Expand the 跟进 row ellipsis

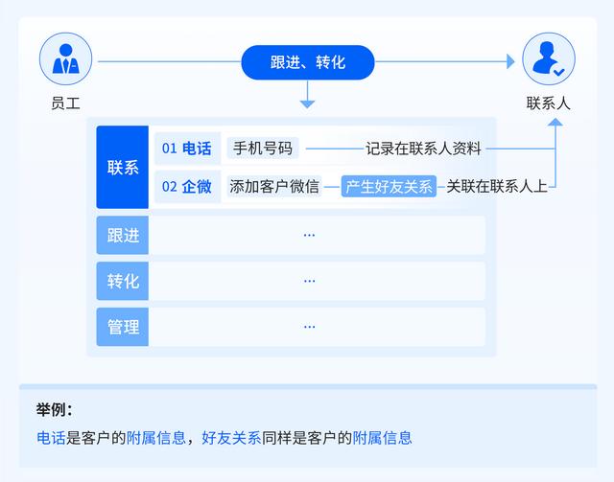click(309, 235)
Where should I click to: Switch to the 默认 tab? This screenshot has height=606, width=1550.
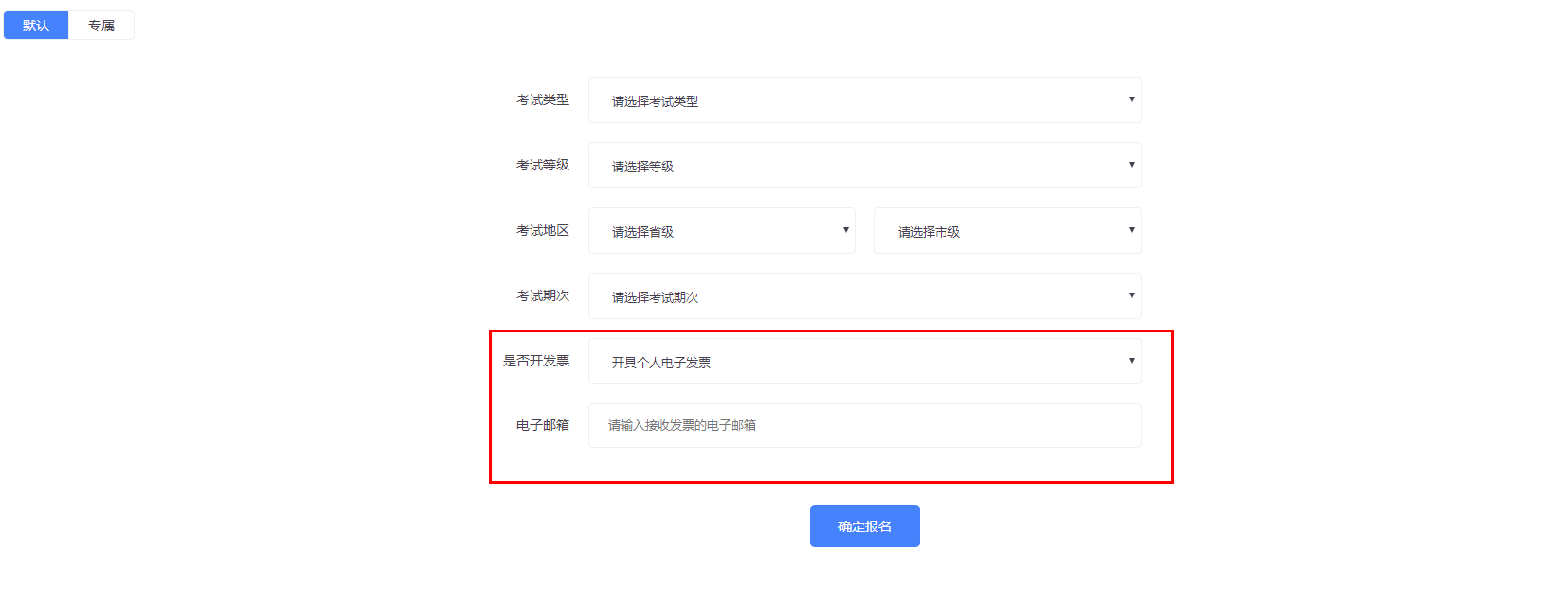[x=36, y=26]
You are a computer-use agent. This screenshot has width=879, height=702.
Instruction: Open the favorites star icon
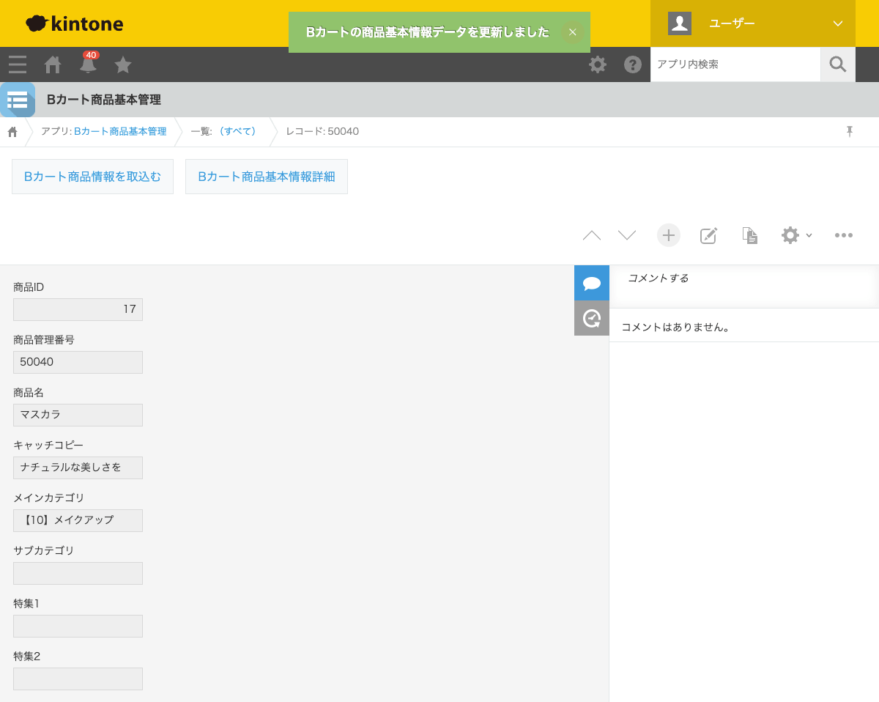[x=122, y=64]
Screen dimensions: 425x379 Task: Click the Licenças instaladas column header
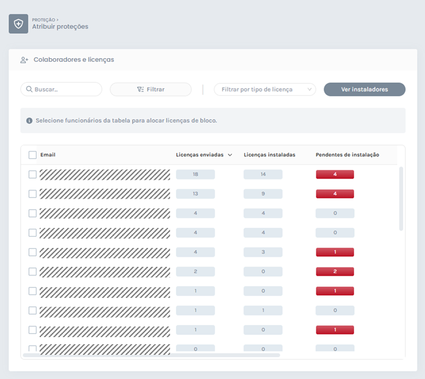click(x=269, y=155)
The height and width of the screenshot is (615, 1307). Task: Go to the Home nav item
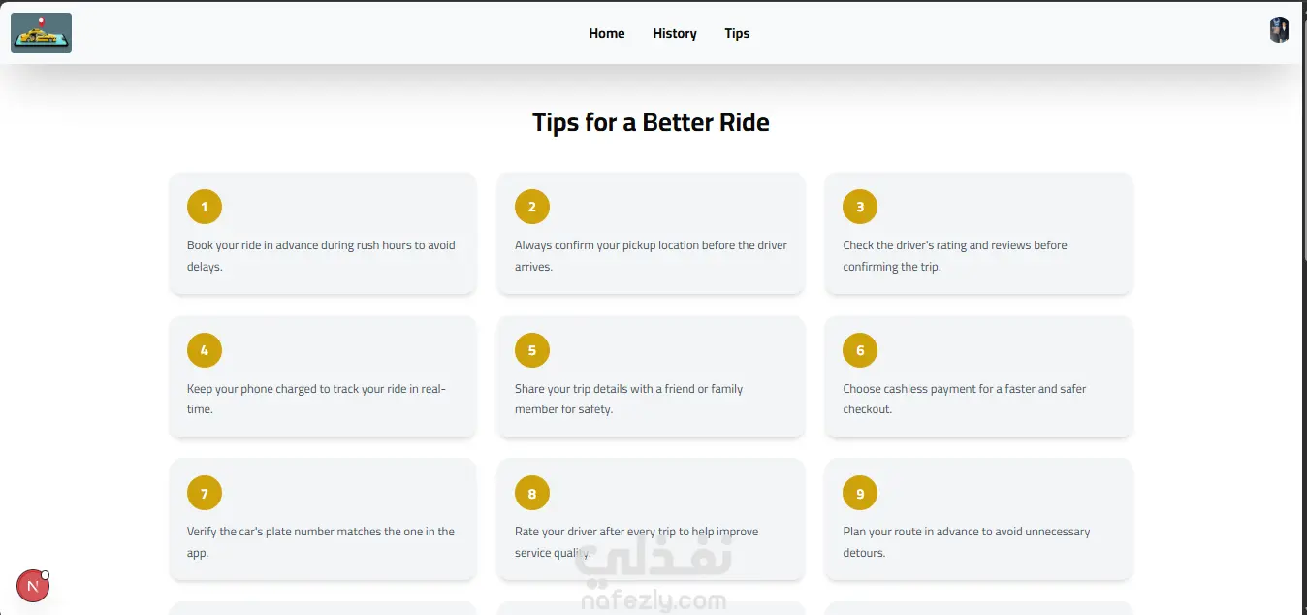[x=607, y=33]
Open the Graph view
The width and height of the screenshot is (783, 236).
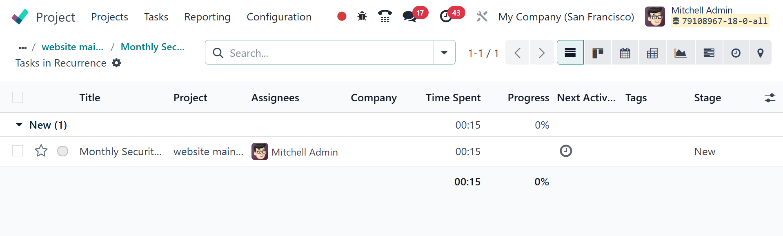(680, 53)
##########
#### YOUR OBJECTIVE:
Copy every entry word for word, but omit the pictures.

#### ANSWER BOX:
Expand the 跟进 row ellipsis

click(309, 235)
Where should I click to: Switch to the 默认 tab? This screenshot has height=606, width=1550.
[x=36, y=26]
You are a computer-use agent. This screenshot has width=879, height=702.
Instruction: Open the favorites star icon
[x=122, y=64]
Screen dimensions: 425x379 Task: Click the Licenças instaladas column header
click(x=269, y=155)
The height and width of the screenshot is (615, 1307). Task: Go to the Home nav item
[x=607, y=33]
Open the Graph view
The width and height of the screenshot is (783, 236).
(680, 53)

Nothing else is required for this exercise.